(REQUIRED WORK):
Once more, print the records exactly as given.

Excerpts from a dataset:
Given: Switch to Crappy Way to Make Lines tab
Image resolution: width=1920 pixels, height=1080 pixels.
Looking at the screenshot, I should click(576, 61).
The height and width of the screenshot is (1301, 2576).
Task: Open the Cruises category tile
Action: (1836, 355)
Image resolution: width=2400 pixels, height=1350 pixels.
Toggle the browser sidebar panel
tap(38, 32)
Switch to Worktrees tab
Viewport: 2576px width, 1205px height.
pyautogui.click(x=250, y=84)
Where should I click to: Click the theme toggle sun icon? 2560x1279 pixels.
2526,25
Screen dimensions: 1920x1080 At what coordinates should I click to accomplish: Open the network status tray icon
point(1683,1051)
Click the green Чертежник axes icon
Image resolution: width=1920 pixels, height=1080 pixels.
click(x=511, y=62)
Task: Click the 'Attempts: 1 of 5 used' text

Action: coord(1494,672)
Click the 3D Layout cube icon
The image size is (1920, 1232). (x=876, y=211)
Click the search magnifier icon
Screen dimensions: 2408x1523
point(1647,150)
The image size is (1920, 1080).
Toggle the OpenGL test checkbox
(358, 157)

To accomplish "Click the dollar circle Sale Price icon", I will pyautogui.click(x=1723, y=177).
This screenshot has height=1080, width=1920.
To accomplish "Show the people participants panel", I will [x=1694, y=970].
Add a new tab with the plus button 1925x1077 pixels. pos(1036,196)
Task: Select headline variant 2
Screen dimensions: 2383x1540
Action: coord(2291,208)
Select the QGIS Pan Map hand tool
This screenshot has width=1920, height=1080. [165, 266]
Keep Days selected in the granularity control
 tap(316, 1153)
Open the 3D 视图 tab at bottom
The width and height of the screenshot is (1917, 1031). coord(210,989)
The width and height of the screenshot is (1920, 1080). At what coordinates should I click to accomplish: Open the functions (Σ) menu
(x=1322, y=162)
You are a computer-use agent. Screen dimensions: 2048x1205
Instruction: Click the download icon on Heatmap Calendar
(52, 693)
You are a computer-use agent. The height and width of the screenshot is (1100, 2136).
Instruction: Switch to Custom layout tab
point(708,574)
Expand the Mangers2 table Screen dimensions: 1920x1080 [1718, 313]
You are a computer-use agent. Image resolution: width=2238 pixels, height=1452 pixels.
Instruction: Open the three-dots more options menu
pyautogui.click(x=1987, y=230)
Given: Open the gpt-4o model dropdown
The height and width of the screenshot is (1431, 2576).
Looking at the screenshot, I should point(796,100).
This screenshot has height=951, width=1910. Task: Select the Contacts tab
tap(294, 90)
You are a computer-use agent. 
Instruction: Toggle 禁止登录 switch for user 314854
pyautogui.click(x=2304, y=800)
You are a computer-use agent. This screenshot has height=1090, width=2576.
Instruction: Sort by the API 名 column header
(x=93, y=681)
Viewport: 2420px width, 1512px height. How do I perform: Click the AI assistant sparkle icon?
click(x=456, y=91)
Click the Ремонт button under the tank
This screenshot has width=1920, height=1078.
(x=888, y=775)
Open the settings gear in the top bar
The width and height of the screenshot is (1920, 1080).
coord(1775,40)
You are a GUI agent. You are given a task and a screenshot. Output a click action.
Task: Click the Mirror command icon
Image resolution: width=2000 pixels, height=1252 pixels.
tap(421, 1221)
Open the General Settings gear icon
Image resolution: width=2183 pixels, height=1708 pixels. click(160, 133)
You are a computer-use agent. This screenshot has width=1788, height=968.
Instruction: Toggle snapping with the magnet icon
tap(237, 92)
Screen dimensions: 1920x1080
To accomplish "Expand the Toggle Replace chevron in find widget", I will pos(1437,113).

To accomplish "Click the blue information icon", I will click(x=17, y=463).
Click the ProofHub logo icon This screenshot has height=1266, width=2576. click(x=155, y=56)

(ANSWER BOX):
Given: Switch to Crappy Way to Make Lines tab
Image resolution: width=1920 pixels, height=1080 pixels.
Looking at the screenshot, I should click(576, 61).
The height and width of the screenshot is (1301, 2576).
Task: Open the Cruises category tile
Action: (1836, 355)
Image resolution: width=2400 pixels, height=1350 pixels.
Toggle the browser sidebar panel
tap(38, 32)
Switch to Worktrees tab
Viewport: 2576px width, 1205px height.
pyautogui.click(x=250, y=84)
Where should I click to: Click the theme toggle sun icon? 2560x1279 pixels.
2526,25
Screen dimensions: 1920x1080 At what coordinates should I click to accomplish: Open the network status tray icon
point(1683,1051)
Click the green Чертежник axes icon
Image resolution: width=1920 pixels, height=1080 pixels.
click(x=511, y=62)
Task: Click the 'Attempts: 1 of 5 used' text

Action: coord(1494,672)
Click the 3D Layout cube icon
The image size is (1920, 1232). (x=876, y=211)
Click the search magnifier icon
Screen dimensions: 2408x1523
point(1647,150)
The image size is (1920, 1080).
Toggle the OpenGL test checkbox
(358, 157)

To accomplish "Click the dollar circle Sale Price icon", I will pyautogui.click(x=1723, y=177).
This screenshot has height=1080, width=1920.
To accomplish "Show the people participants panel", I will [x=1694, y=970].
Add a new tab with the plus button 1925x1077 pixels. pos(1036,196)
Task: Select headline variant 2
Screen dimensions: 2383x1540
Action: coord(2291,208)
Select the QGIS Pan Map hand tool
This screenshot has width=1920, height=1080. [165, 266]
Keep Days selected in the granularity control
 tap(316, 1153)
Open the 3D 视图 tab at bottom
The width and height of the screenshot is (1917, 1031). coord(210,989)
The width and height of the screenshot is (1920, 1080). At what coordinates should I click to accomplish: Open the functions (Σ) menu
(x=1322, y=162)
You are a computer-use agent. Screen dimensions: 2048x1205
Instruction: Click the download icon on Heatmap Calendar
(52, 693)
You are a computer-use agent. The height and width of the screenshot is (1100, 2136).
Instruction: Switch to Custom layout tab
point(708,574)
Expand the Mangers2 table Screen dimensions: 1920x1080 [1718, 313]
You are a computer-use agent. Image resolution: width=2238 pixels, height=1452 pixels.
Instruction: Open the three-dots more options menu
pyautogui.click(x=1987, y=230)
Given: Open the gpt-4o model dropdown
The height and width of the screenshot is (1431, 2576).
Looking at the screenshot, I should point(796,100).
This screenshot has height=951, width=1910. Task: Select the Contacts tab
tap(294, 90)
You are a computer-use agent. 
Instruction: Toggle 禁止登录 switch for user 314854
pyautogui.click(x=2304, y=800)
You are a computer-use agent. This screenshot has height=1090, width=2576.
Instruction: Sort by the API 名 column header
(x=93, y=681)
Viewport: 2420px width, 1512px height. How do I perform: Click the AI assistant sparkle icon?
click(x=456, y=91)
Click the Ремонт button under the tank
This screenshot has width=1920, height=1078.
(x=888, y=775)
Open the settings gear in the top bar
The width and height of the screenshot is (1920, 1080).
coord(1775,40)
You are a GUI agent. You are given a task and a screenshot. Output a click action.
Task: Click the Mirror command icon
Image resolution: width=2000 pixels, height=1252 pixels.
tap(421, 1221)
Open the General Settings gear icon
Image resolution: width=2183 pixels, height=1708 pixels. click(160, 133)
You are a computer-use agent. This screenshot has width=1788, height=968.
Instruction: Toggle snapping with the magnet icon
tap(237, 92)
Screen dimensions: 1920x1080
To accomplish "Expand the Toggle Replace chevron in find widget", I will pos(1437,113).

To accomplish "Click the blue information icon", I will click(x=17, y=463).
Click the ProofHub logo icon This screenshot has height=1266, width=2576. click(x=155, y=56)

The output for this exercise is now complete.